2. Topics Covered#

This lecture goes over the topics covered in the course. I don’t have much to add here, but I do have some notes about each homework and the corresponding units that might be handy.

Homework 1

Units covered: 1–3

We start out with a very brief review of probability and an introduction to Bayes’ rule. The first homework generally has questions that don’t require any calculus, just basic probability rules. They may include circuit problems, use of Bayes’ Rule, the Law of Total Probability, sensitivity and specificity, positive or negative predictive value (PPV/NPV), and simple Bayesian networks. These problems can be trickier than they seem at first!

Homework 2

Lessons covered: 4.1–4.9

We start to discuss random variables, distributions, and Bayesian inference with conjugate cases.

Homework 3

Lessons covered: 4.10–4.19

Here we get into hypothesis testing, ways to describe the posterior, different priors and their effects, and a brief discussion of Empirical Bayes methods.
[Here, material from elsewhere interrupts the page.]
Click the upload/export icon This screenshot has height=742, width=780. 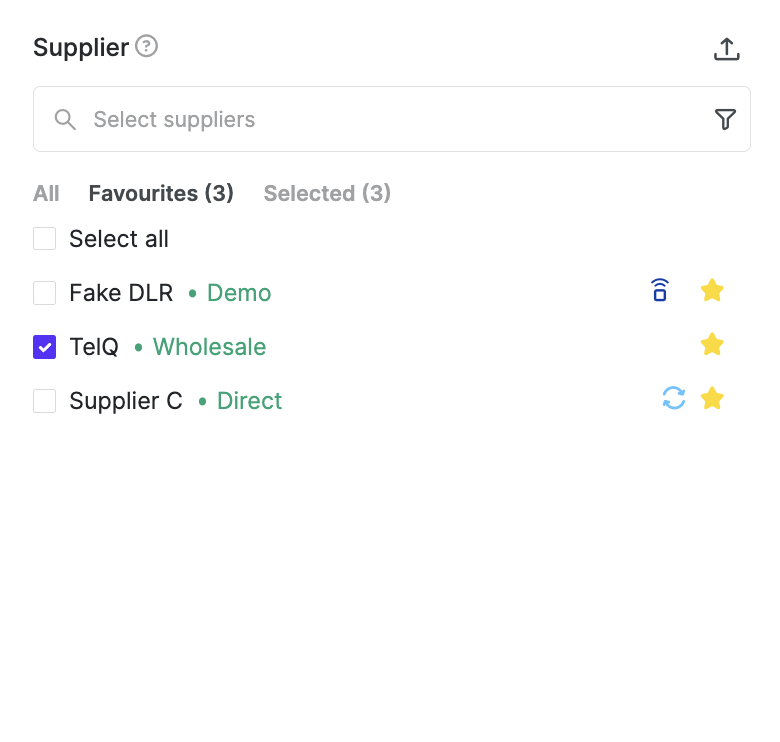pos(726,49)
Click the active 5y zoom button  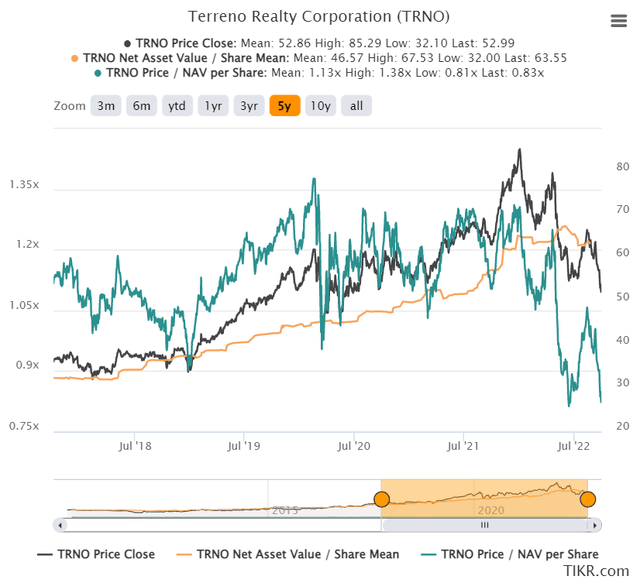pyautogui.click(x=285, y=106)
We’re still using conjugate cases to find posteriors.

Homework 4

Unit covered: 5

This unit we mostly move away from conjugate problems and start discussing MCMC methods for sampling from the posterior. Usually we’ll have one Metropolis-Hastings and one Gibbs sampler question.

Midterm

Units covered: 1–5

The midterm could include anything from the first half, but tends to focus on Units 4 and 5.

Homework 5

Units covered: 6–7

This is where we start using Probabilistic Programming Languages (PPLs) like BUGS, Stan, or PyMC. We start with linear regression and move into hierarchical models.

Homework 6

Units covered: 8–9

Unit 8 discusses missing and censored data along with time-to-event models. Unit 9 goes into model building, selection, and checking.

Final

Units covered: 1–10

The final is comprehensive but tends to focus on concepts from the second half of the course.

Project

There’s also an open–ended project. It could potentially be based on any part of the course, but most students opt to try out or extend the models from the second half of the course. Some of the most interesting projects I’ve seen, however, have been based on concepts from the first half, so don’t limit yourself!